Required action
No output is needed beyond the number of lines in the listing that contain the word "pixels".
[Data supplied Boundary: Start]
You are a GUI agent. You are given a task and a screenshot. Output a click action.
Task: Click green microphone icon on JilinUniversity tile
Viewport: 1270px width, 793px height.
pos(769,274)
[Data supplied Boundary: End]
[Data supplied Boundary: Start]
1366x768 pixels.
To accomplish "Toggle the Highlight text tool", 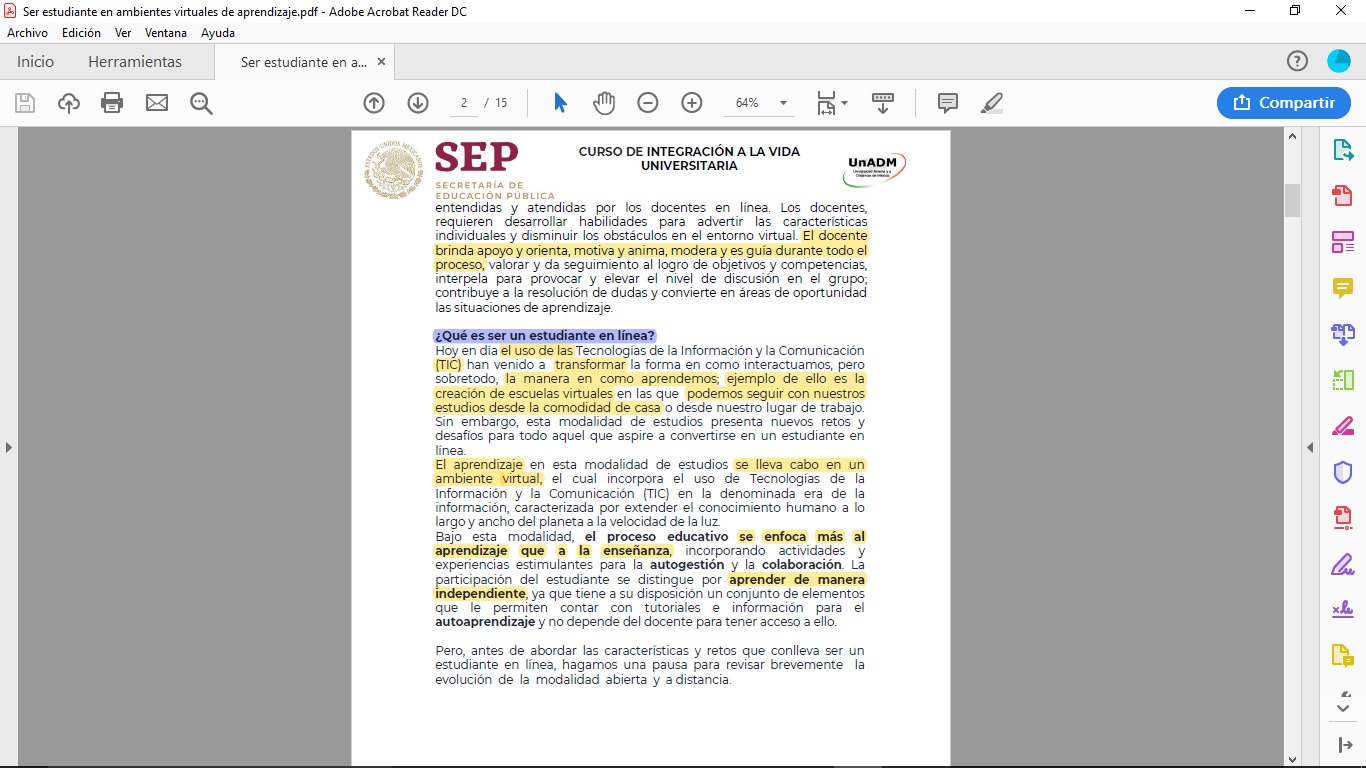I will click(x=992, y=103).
[Data supplied Boundary: End]
[Data supplied Boundary: Start]
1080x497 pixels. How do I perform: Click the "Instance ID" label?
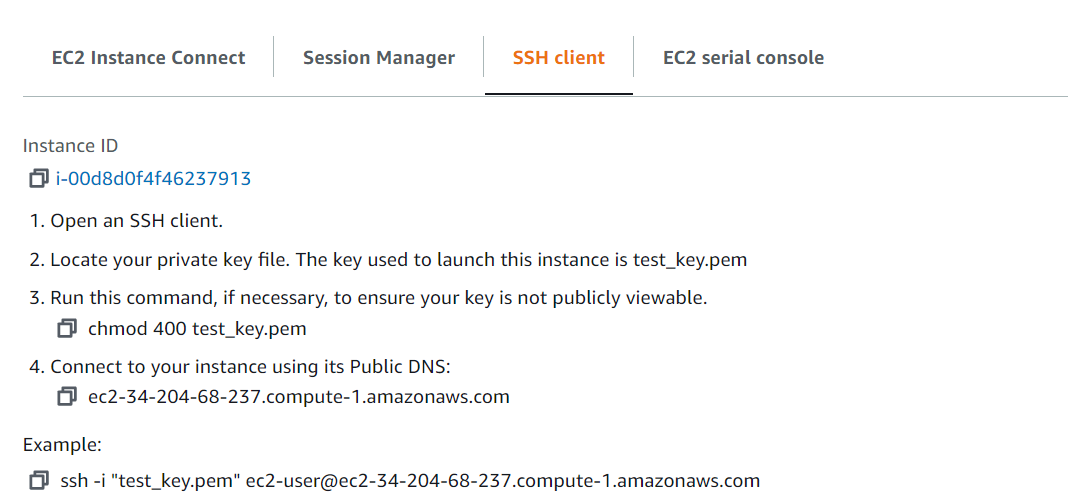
[Data supplied Boundary: End]
Written reply
2